*TASK STATEMENT:* From the Rumi review, list every song from the show that is named by title.

*TEXT PROVIDED:*
_____
Last week, the London Coliseum hosted the world premiere of a brand new musical that has already won itself a legion of fans thanks to its release as a concept album earlier this year. Now, Rumi has debuted on the stage for two performances only - on one of the biggest stages in the West End, but could it fill such a huge space?

Created by Dana Al Fardan and Nadim Naaman, Rumi is based on a story about the 13th century philosopher and poet Rumi by Evren Sharma. It explores the transformative and powerful relationship between Rumi and his mentor Shams and is the second collaboration for the pair - their other show Broken Wings heads to the West End for a limited run in early 2022.

For this production, a cast has been assembled comprised entirelyof performers of Middle Eastern, North African and South Asian heritage. Led by West End and Broadway star Ramin Karimloo as Shams and co-creator Nadim Naaman as Rumi, the cast really are something special. The two actors display fantastic chemistry which allows their story to flourish with believability. Ramin is known for how incredible his voice is, but Nadim is right up there with him, creating goosebumps with big musical number 'Lightning'.

Casey Al-Shaqsy displays some fine acting as Kimya while Soophia Foroughi is sensational as Kara. Another standout for me was Ahmed Hamad who had one of the more complicated story-arcs as Aladdin. The remainder of the cast were all fantastic, helping to achieve the sense of grandeur the show required.

Undoubtedly, the greatest element of Rumi is the music itself. The glorious overture that begins the show, performed by a 29 piece orchestra, really highlight what an amazing piece of work this is. Quickly followed by one of the shows standout numbers 'I Saw The Sun' - the moment the cast sing in unison is incredibly powerful. Other highlights are 'When' and 'Somewhere' - two fantastic ballads which allow Casey and Soophia to showcase their immeasurable talents and duet 'Only Us'. With lyrics derived from Rumi's poetry, what transpires is some of the most clever and high quality musical theatre songs that have graced the West End stage in years.
_____
*DATA SUPPLIED:*
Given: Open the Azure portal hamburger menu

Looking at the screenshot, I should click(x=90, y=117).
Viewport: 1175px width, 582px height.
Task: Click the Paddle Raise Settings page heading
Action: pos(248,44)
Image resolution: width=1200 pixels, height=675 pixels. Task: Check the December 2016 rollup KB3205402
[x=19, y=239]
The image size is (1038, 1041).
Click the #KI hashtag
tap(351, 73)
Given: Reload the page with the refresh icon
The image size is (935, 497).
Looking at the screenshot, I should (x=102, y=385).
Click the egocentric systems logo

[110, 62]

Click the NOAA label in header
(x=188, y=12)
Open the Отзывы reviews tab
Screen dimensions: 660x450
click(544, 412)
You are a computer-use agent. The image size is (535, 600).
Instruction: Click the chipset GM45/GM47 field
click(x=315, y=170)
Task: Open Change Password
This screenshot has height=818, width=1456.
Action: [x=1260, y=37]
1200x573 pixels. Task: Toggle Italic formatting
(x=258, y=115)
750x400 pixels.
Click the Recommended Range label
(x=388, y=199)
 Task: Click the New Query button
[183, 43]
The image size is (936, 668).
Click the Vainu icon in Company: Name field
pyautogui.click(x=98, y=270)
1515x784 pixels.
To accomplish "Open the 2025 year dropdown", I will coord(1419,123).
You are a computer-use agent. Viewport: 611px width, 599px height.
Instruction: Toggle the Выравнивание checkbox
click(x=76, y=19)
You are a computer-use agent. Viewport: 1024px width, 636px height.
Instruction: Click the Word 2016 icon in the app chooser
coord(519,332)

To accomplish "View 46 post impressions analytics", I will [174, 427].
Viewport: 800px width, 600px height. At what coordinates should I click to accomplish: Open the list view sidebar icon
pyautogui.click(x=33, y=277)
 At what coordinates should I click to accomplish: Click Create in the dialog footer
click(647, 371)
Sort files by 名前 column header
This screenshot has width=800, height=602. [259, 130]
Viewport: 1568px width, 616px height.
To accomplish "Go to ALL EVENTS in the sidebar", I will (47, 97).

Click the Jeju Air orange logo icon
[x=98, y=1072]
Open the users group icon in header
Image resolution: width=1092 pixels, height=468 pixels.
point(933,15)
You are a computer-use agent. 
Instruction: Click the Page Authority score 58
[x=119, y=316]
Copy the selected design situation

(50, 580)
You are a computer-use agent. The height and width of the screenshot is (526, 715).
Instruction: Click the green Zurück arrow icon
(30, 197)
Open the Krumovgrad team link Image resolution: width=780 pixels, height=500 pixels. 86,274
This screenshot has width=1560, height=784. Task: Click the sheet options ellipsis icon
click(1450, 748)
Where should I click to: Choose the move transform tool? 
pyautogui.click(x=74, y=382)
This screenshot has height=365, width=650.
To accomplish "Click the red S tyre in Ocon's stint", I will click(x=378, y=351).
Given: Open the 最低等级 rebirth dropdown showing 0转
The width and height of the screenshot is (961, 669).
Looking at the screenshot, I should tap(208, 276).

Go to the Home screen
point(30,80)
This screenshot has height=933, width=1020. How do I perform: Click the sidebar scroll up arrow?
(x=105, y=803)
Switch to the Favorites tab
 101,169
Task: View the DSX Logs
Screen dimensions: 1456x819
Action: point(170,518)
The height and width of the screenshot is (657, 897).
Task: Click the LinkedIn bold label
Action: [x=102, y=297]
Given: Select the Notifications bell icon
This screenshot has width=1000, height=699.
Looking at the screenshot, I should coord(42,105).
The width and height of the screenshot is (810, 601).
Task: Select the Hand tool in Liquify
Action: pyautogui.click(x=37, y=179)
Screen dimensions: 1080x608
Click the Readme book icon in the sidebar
_____
*RESPONSE TO THE TASK:* 'Lightning', 'I Saw The Sun', 'When', 'Somewhere', 'Only Us'